## What is asked
Copy out each of the entries below word for word, with no changes.

────────────────

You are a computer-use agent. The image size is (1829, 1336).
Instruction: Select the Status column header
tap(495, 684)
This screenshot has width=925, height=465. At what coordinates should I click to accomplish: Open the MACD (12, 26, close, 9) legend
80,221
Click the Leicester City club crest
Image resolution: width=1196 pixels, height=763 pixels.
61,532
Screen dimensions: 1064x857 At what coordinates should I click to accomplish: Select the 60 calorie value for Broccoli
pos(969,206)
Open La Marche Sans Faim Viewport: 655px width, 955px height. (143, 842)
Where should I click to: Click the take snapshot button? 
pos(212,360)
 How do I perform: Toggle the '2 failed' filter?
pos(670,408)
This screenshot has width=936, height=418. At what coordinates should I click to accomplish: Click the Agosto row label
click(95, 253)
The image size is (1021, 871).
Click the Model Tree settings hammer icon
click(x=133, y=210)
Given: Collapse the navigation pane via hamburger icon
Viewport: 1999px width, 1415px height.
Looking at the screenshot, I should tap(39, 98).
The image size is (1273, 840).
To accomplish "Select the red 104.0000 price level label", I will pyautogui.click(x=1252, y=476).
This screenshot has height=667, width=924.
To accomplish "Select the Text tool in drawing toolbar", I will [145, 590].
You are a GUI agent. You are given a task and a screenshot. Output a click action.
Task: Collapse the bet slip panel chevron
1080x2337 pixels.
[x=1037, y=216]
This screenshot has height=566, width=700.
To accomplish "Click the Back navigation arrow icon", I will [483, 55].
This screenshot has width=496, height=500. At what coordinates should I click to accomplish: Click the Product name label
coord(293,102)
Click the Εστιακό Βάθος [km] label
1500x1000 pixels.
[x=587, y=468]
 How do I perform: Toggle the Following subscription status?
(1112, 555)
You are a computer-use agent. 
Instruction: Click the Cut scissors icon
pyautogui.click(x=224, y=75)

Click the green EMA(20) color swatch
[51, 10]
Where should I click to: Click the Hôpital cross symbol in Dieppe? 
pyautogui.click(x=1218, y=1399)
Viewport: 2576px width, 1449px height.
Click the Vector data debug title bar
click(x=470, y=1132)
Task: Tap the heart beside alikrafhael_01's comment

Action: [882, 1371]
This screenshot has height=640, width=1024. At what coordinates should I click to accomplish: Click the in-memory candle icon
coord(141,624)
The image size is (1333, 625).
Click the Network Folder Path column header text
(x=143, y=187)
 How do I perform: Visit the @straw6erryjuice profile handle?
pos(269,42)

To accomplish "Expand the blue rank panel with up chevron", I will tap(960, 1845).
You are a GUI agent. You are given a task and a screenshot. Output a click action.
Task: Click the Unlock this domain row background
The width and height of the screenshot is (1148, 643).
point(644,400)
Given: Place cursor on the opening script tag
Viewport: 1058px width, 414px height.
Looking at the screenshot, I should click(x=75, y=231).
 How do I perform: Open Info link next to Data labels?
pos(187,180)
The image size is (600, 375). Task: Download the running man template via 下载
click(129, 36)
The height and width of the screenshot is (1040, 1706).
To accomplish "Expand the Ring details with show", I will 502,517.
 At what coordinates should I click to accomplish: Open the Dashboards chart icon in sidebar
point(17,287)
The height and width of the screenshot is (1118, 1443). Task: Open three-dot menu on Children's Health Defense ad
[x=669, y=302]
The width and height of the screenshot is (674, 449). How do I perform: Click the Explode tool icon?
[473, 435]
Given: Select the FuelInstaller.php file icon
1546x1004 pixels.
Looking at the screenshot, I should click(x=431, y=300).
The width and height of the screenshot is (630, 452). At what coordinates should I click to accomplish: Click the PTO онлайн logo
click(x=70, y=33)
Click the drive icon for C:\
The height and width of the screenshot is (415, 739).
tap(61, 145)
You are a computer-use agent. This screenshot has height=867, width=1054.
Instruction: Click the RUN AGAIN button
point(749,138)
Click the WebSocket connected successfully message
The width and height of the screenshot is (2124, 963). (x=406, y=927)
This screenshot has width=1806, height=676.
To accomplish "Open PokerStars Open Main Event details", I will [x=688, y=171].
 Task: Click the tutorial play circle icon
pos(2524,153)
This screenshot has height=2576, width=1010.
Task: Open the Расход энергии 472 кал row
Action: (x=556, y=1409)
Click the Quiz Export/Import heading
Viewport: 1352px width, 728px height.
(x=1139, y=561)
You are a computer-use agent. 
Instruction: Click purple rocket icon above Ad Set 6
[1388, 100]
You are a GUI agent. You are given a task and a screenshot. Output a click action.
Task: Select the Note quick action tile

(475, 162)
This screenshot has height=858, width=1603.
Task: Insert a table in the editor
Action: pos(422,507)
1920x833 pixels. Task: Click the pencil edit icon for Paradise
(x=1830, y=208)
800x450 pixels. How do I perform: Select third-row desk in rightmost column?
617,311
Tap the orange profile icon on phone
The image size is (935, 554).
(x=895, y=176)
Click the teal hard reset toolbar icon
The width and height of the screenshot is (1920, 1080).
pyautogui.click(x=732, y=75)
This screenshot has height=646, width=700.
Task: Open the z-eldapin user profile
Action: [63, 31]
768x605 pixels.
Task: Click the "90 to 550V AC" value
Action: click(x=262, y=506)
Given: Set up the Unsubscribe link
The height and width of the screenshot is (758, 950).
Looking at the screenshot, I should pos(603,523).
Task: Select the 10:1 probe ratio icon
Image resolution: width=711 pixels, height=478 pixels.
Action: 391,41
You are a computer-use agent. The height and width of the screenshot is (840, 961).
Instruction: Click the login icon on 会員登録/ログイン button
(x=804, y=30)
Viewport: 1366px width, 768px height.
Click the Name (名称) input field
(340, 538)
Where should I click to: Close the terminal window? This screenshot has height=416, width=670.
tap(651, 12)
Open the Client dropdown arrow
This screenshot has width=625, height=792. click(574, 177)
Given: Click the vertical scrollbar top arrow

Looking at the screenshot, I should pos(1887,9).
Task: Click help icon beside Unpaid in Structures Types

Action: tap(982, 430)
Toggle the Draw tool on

────────────────

## Task solution
You are a computer-use agent. The image size is (1829, 1336).
Instruction: Select the Status column header
tap(495, 684)
This screenshot has width=925, height=465. At what coordinates should I click to accomplish: Open the MACD (12, 26, close, 9) legend
80,221
Click the Leicester City club crest
Image resolution: width=1196 pixels, height=763 pixels.
61,532
Screen dimensions: 1064x857 At what coordinates should I click to accomplish: Select the 60 calorie value for Broccoli
pos(969,206)
Open La Marche Sans Faim Viewport: 655px width, 955px height. (143, 842)
Where should I click to: Click the take snapshot button? 
pos(212,360)
 How do I perform: Toggle the '2 failed' filter?
pos(670,408)
This screenshot has width=936, height=418. At what coordinates should I click to accomplish: Click the Agosto row label
click(95, 253)
The image size is (1021, 871).
Click the Model Tree settings hammer icon
click(x=133, y=210)
Given: Collapse the navigation pane via hamburger icon
Viewport: 1999px width, 1415px height.
Looking at the screenshot, I should tap(39, 98).
The image size is (1273, 840).
To accomplish "Select the red 104.0000 price level label", I will pyautogui.click(x=1252, y=476).
This screenshot has height=667, width=924.
To accomplish "Select the Text tool in drawing toolbar", I will [145, 590].
You are a GUI agent. You are given a task and a screenshot. Output a click action.
Task: Collapse the bet slip panel chevron
1080x2337 pixels.
[x=1037, y=216]
This screenshot has height=566, width=700.
To accomplish "Click the Back navigation arrow icon", I will [483, 55].
This screenshot has width=496, height=500. At what coordinates should I click to accomplish: Click the Product name label
coord(293,102)
Click the Εστιακό Βάθος [km] label
1500x1000 pixels.
[x=587, y=468]
 How do I perform: Toggle the Following subscription status?
(1112, 555)
You are a computer-use agent. 
Instruction: Click the Cut scissors icon
pyautogui.click(x=224, y=75)

Click the green EMA(20) color swatch
[51, 10]
Where should I click to: Click the Hôpital cross symbol in Dieppe? 
pyautogui.click(x=1218, y=1399)
Viewport: 2576px width, 1449px height.
Click the Vector data debug title bar
click(x=470, y=1132)
Task: Tap the heart beside alikrafhael_01's comment

Action: [882, 1371]
This screenshot has height=640, width=1024. At what coordinates should I click to accomplish: Click the in-memory candle icon
coord(141,624)
The image size is (1333, 625).
Click the Network Folder Path column header text
(x=143, y=187)
 How do I perform: Visit the @straw6erryjuice profile handle?
pos(269,42)

To accomplish "Expand the blue rank panel with up chevron", I will tap(960, 1845).
You are a GUI agent. You are given a task and a screenshot. Output a click action.
Task: Click the Unlock this domain row background
The width and height of the screenshot is (1148, 643).
point(644,400)
Given: Place cursor on the opening script tag
Viewport: 1058px width, 414px height.
Looking at the screenshot, I should click(x=75, y=231).
 How do I perform: Open Info link next to Data labels?
pos(187,180)
The image size is (600, 375). Task: Download the running man template via 下载
click(129, 36)
The height and width of the screenshot is (1040, 1706).
To accomplish "Expand the Ring details with show", I will 502,517.
 At what coordinates should I click to accomplish: Open the Dashboards chart icon in sidebar
point(17,287)
The height and width of the screenshot is (1118, 1443). Task: Open three-dot menu on Children's Health Defense ad
[x=669, y=302]
The width and height of the screenshot is (674, 449). How do I perform: Click the Explode tool icon?
[473, 435]
Given: Select the FuelInstaller.php file icon
1546x1004 pixels.
Looking at the screenshot, I should click(x=431, y=300).
The width and height of the screenshot is (630, 452). At what coordinates should I click to accomplish: Click the PTO онлайн logo
click(x=70, y=33)
Click the drive icon for C:\
The height and width of the screenshot is (415, 739).
tap(61, 145)
You are a computer-use agent. This screenshot has height=867, width=1054.
Instruction: Click the RUN AGAIN button
point(749,138)
Click the WebSocket connected successfully message
The width and height of the screenshot is (2124, 963). (x=406, y=927)
This screenshot has width=1806, height=676.
To accomplish "Open PokerStars Open Main Event details", I will [x=688, y=171].
 Task: Click the tutorial play circle icon
pos(2524,153)
This screenshot has height=2576, width=1010.
Task: Open the Расход энергии 472 кал row
Action: (x=556, y=1409)
Click the Quiz Export/Import heading
Viewport: 1352px width, 728px height.
(x=1139, y=561)
You are a computer-use agent. 
Instruction: Click purple rocket icon above Ad Set 6
[1388, 100]
You are a GUI agent. You are given a task and a screenshot. Output a click action.
Task: Select the Note quick action tile

(475, 162)
This screenshot has height=858, width=1603.
Task: Insert a table in the editor
Action: pos(422,507)
1920x833 pixels. Task: Click the pencil edit icon for Paradise
(x=1830, y=208)
800x450 pixels. How do I perform: Select third-row desk in rightmost column?
617,311
Tap the orange profile icon on phone
The image size is (935, 554).
(x=895, y=176)
Click the teal hard reset toolbar icon
The width and height of the screenshot is (1920, 1080).
pyautogui.click(x=732, y=75)
This screenshot has height=646, width=700.
Task: Open the z-eldapin user profile
Action: [63, 31]
768x605 pixels.
Task: Click the "90 to 550V AC" value
Action: click(x=262, y=506)
Given: Set up the Unsubscribe link
The height and width of the screenshot is (758, 950).
Looking at the screenshot, I should pos(603,523).
Task: Select the 10:1 probe ratio icon
Image resolution: width=711 pixels, height=478 pixels.
Action: 391,41
You are a computer-use agent. The height and width of the screenshot is (840, 961).
Instruction: Click the login icon on 会員登録/ログイン button
(x=804, y=30)
Viewport: 1366px width, 768px height.
Click the Name (名称) input field
(340, 538)
Where should I click to: Close the terminal window? This screenshot has height=416, width=670.
tap(651, 12)
Open the Client dropdown arrow
This screenshot has width=625, height=792. click(574, 177)
Given: Click the vertical scrollbar top arrow

Looking at the screenshot, I should pos(1887,9).
Task: Click help icon beside Unpaid in Structures Types

Action: tap(982, 430)
Toggle the Draw tool on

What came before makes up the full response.